▶ [Instructions for the task]: No pictures belong in the result; set down exactly the lines from the one containing "How do I perform: Open" through the final line of the listing, and nothing more.

▶ [Data section]:
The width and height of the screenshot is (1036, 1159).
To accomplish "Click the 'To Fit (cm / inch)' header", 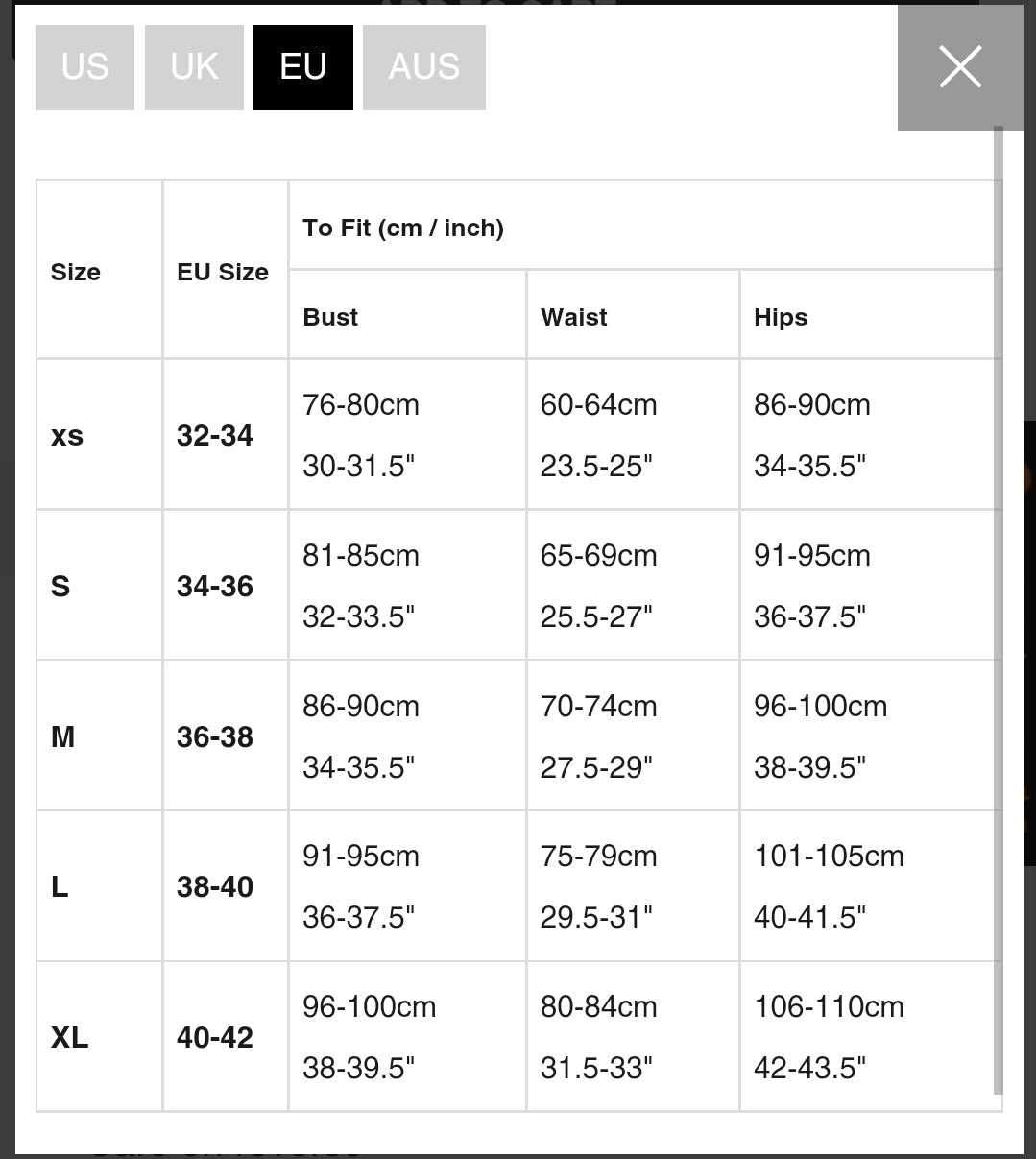I will 403,228.
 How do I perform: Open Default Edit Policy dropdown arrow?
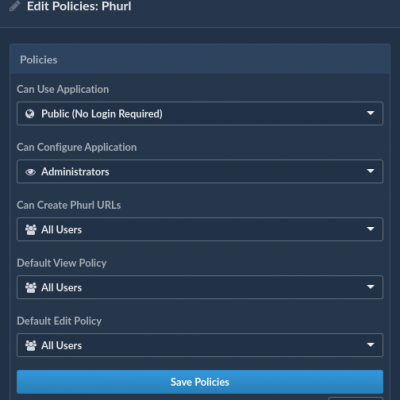tap(370, 345)
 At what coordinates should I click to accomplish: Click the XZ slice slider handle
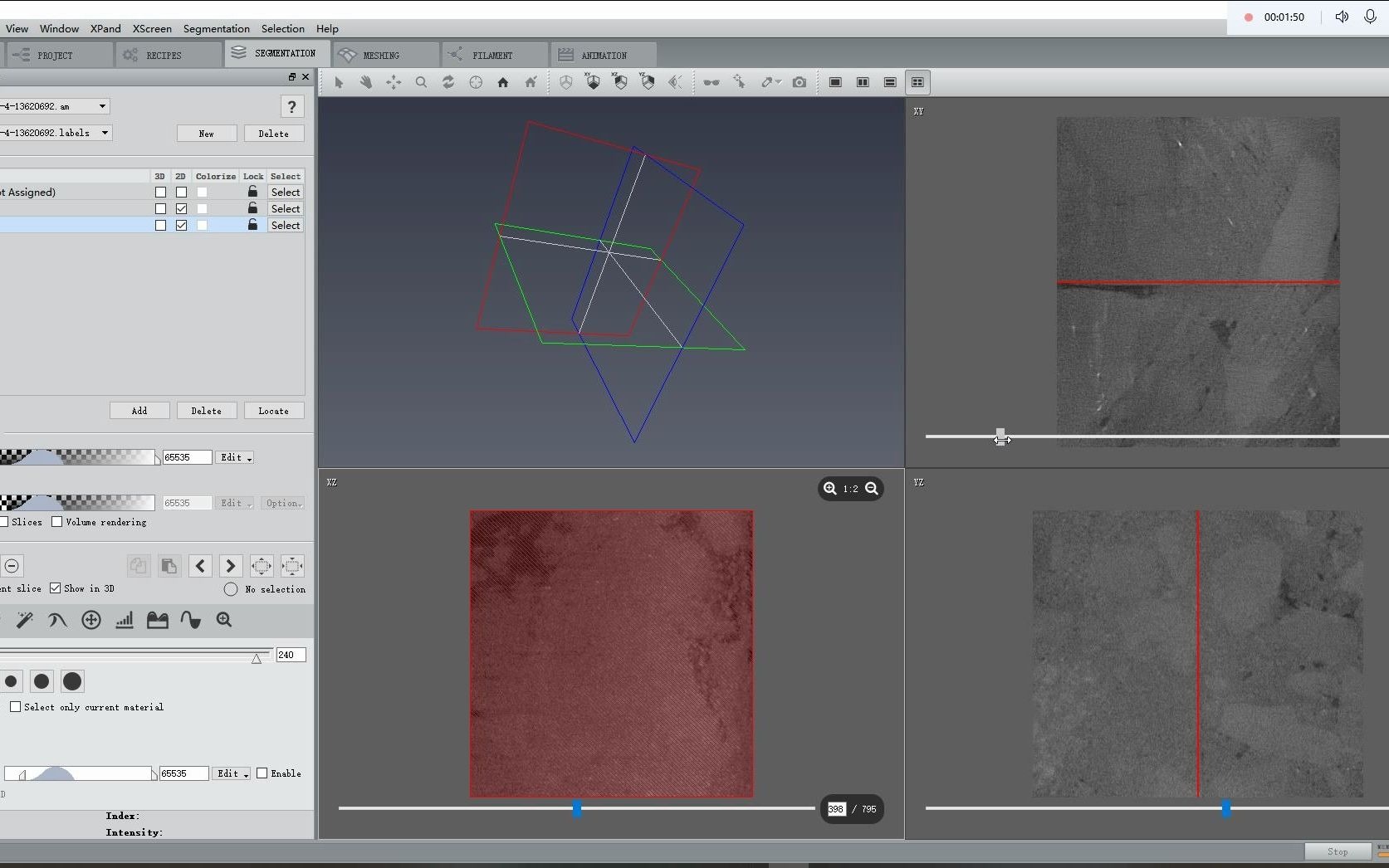[x=577, y=808]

▶ [Response]:
 How do I perform: Open Default Edit Policy dropdown arrow?
tap(370, 345)
 At what coordinates should I click to accomplish: Click the XZ slice slider handle
[x=577, y=808]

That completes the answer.